**Exercise description:** Write out the lines from the one that contains "Where should I" through the one that contains "Retweet the 'enough", both included, without changing a word. Leave the pictures out.

**Source records:**
____________________

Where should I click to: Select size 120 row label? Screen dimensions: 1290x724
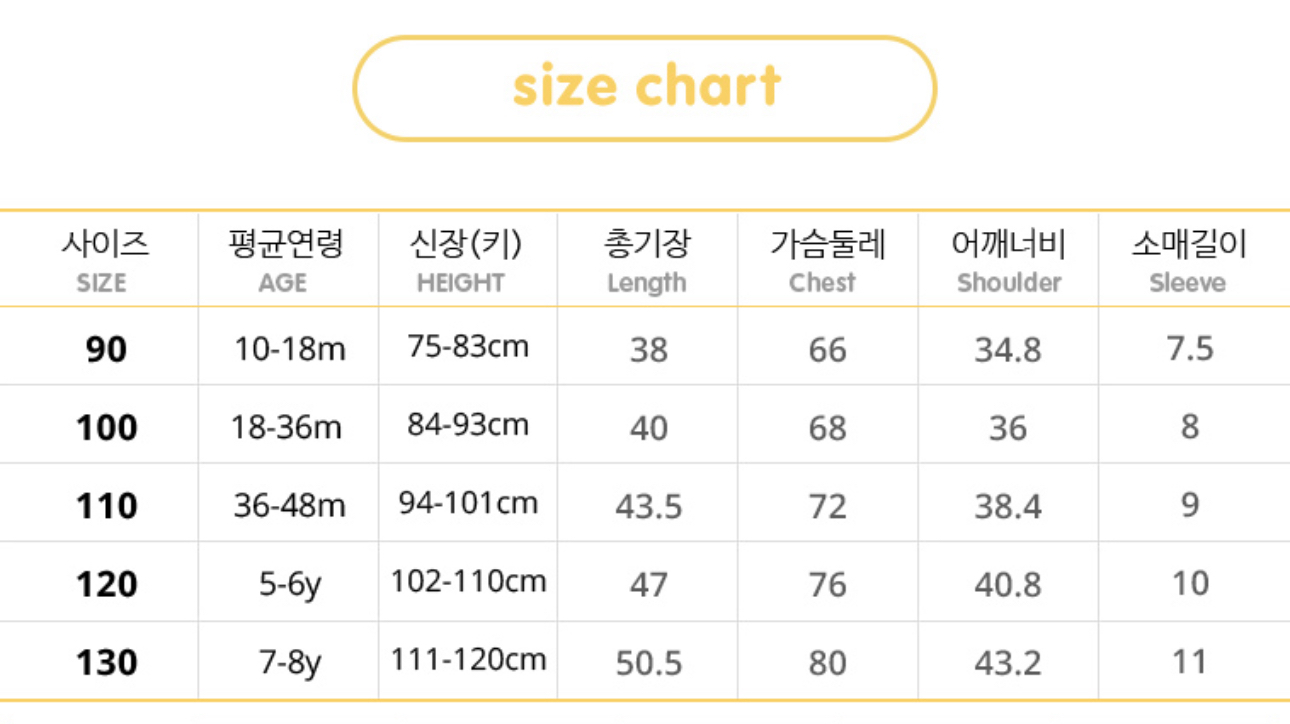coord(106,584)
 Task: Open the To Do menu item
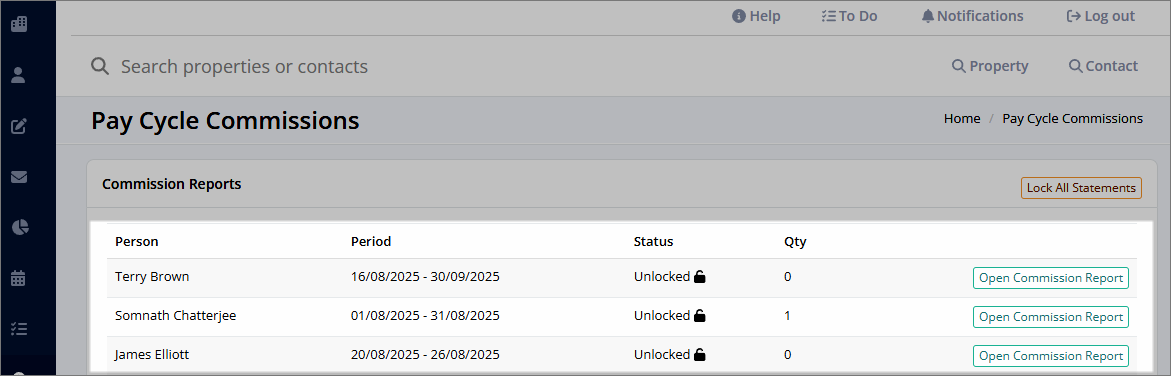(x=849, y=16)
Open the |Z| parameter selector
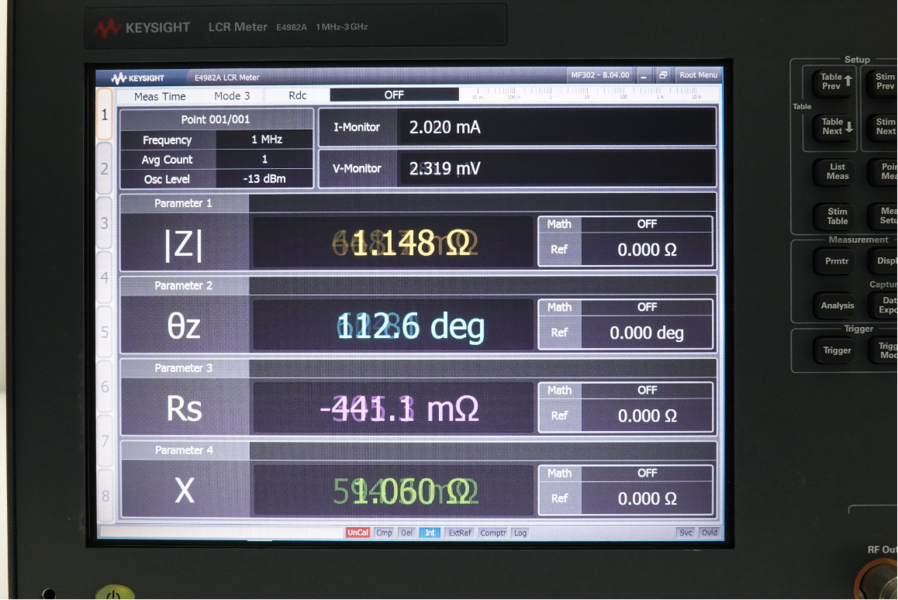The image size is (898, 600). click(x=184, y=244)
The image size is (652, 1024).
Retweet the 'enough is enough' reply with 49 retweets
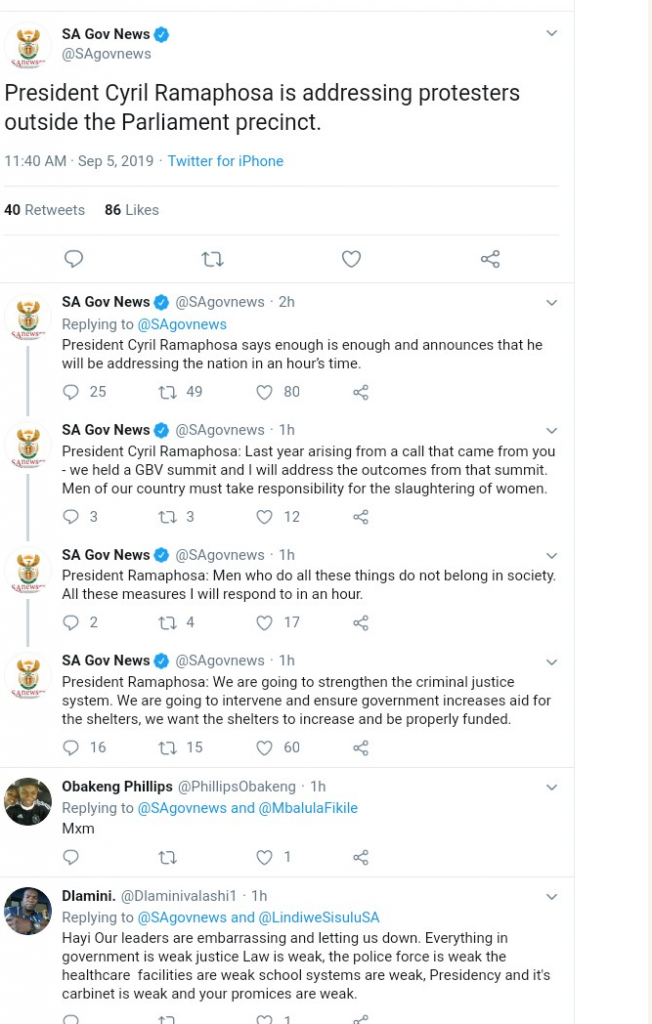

____________________

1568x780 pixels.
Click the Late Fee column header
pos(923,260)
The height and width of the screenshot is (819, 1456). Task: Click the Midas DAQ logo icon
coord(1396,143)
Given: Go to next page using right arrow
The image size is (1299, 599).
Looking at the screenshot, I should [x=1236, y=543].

____________________

**Reply to the exercise:**
Where should I click to: Select size 120 row label? Screen dimensions: 1290x724
coord(106,584)
 Task: Open the To Do menu item
(x=849, y=16)
Open the |Z| parameter selector
The image size is (898, 600). click(x=184, y=244)
The image size is (652, 1024).
Retweet the 'enough is enough' reply with 49 retweets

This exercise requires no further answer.